Gerald "Swag" Dworkin

What is Paternalism

Although not created by Gerald Dworkin, paternalism from Dworkin's eyes is a direct response to some of the flaws that Dworkin sees in John Stewart Mill's theories on liberty and autonomy. Rather than adopting the more socio/psychological approach as was previously done, Dworkin focuses on abstract as well as overarching societal factors that bring questions not adequately touched on by Mills into play[9]. As one might expect from "Paternalism" which has its origins in "parenting", paternalism posits that there are things that certain individuals are not adequately equipped to handle, and someone or something with more power might be better off guiding you than you yourself would be able to[10]. In the abstract this does not seem to apply directly to Granovsky, however it must be said that overarching governmental programs and regulations do often serve a paternalistic role in our society. It may even be said that the very nature of the CPP is paternalistic. There is nothing stopping Granovsky from depositing the money that he is giving to the CPP in his own bank account and helping to save it for a rainy day. Unfortunately, human beings are not always rational actors and we do feel the need to give some of our agency away to people who might better handle it. Although Mill might disagree, giving away autonomy is something that should be seen as the greatest form of autonomous expression. As we can see here, Mill would classify Granovsky's participation as a rational choice made by a rational actor, whereas Dworkin would see someone who acknowledges his own frailty and absconds with some element of that autonomy.

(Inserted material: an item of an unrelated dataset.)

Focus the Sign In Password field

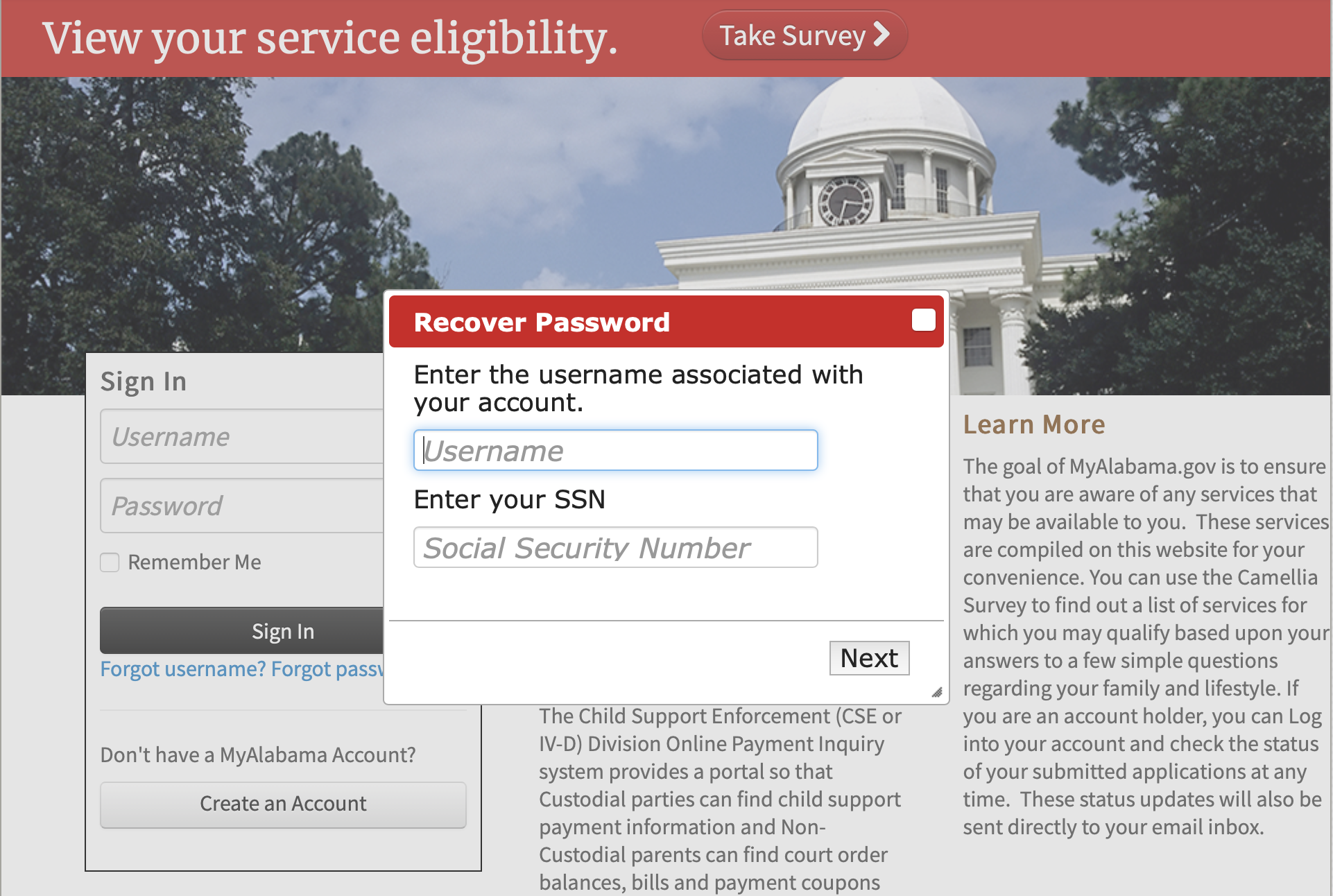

When is Paternalism Justified

Mill's focus on liberty was very focused on the individual. The individual as rational actor affects his world and as long as his rational acts don't infringe on the liberty of others, society as a whole will prosper[11]. When we delve deeper into this theory though, we can see how it perpetuates a certain economic model that may or may not be efficient in the same way as law as efficiency experts dictate.

Primarily, one must consider that as a course of doing business, one might invariably infringe on the liberty of others. Our antagonistic business model in fact condones this, adopting a survival of the fittest model that gives prestige to the victor who can run his competition out of town. This libertarian model though is not the world in which we live. We have rules and regulations that prevent us from cheating the system or conspiring or using fraud to run our competitors out of business. We do not have full autonomy to affect the rights of others, there are some inescapable paternalistic influences. Paternalism recognizes that in certain instances, it will be valid to adopt paternalistic practices if we can deter harm to third parties that comes as a by-product of our behaviour[12].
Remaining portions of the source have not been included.